-- Action item --
Update the stretch from the line containing "Find the location of a particular element. This" through the line containing "Looking at the image, I should click on (91, 202)." by replacing each "screenshot" with "screen capture", keeping all else unchanged, and return only those lines.

-- Source material --
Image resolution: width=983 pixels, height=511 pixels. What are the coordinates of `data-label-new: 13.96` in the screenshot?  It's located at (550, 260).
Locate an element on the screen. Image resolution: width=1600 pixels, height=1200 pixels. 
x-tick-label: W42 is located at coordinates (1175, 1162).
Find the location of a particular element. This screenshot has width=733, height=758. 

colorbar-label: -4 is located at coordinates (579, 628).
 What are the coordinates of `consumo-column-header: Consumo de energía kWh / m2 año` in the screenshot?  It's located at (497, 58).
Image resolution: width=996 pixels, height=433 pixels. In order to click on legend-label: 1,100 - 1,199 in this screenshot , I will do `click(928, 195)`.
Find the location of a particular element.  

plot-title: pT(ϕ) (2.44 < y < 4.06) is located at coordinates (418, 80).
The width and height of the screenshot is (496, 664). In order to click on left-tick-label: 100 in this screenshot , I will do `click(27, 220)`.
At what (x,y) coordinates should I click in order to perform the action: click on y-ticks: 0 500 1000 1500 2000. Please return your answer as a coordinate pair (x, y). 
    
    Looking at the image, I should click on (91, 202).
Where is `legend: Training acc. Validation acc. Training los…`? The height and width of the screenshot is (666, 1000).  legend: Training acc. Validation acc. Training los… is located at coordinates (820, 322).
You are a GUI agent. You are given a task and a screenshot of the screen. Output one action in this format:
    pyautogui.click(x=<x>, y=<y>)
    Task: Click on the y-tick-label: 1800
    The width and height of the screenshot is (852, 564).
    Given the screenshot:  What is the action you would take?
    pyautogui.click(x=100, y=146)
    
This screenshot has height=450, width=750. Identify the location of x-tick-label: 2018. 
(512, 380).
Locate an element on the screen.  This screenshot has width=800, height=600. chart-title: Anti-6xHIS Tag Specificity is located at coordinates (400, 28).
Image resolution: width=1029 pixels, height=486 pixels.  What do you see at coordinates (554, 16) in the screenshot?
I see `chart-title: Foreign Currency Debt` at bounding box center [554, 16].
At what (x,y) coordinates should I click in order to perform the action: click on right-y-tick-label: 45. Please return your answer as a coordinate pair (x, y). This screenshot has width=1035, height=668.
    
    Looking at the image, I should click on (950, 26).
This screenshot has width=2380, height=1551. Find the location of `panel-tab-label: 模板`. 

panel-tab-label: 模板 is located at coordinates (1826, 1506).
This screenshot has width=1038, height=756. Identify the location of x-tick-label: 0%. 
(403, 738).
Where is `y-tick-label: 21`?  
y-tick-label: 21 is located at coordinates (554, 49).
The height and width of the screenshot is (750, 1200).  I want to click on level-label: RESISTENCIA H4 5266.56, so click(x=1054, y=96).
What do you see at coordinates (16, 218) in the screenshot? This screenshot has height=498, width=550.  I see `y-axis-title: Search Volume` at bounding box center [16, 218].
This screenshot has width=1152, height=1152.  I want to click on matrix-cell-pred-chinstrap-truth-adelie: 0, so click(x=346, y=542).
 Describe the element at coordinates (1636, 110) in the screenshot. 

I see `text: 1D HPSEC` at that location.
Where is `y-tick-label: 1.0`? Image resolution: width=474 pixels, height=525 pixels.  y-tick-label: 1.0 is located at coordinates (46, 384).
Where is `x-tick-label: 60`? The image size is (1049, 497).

-- Written solution --
Find the location of a particular element. This screen capture has width=733, height=758. 

colorbar-label: -4 is located at coordinates (579, 628).
 What are the coordinates of `consumo-column-header: Consumo de energía kWh / m2 año` in the screen capture?  It's located at (497, 58).
Image resolution: width=996 pixels, height=433 pixels. In order to click on legend-label: 1,100 - 1,199 in this screen capture , I will do `click(928, 195)`.
Find the location of a particular element.  

plot-title: pT(ϕ) (2.44 < y < 4.06) is located at coordinates (418, 80).
The width and height of the screen capture is (496, 664). In order to click on left-tick-label: 100 in this screen capture , I will do `click(27, 220)`.
At what (x,y) coordinates should I click in order to perform the action: click on y-ticks: 0 500 1000 1500 2000. Please return your answer as a coordinate pair (x, y). 
    
    Looking at the image, I should click on (91, 202).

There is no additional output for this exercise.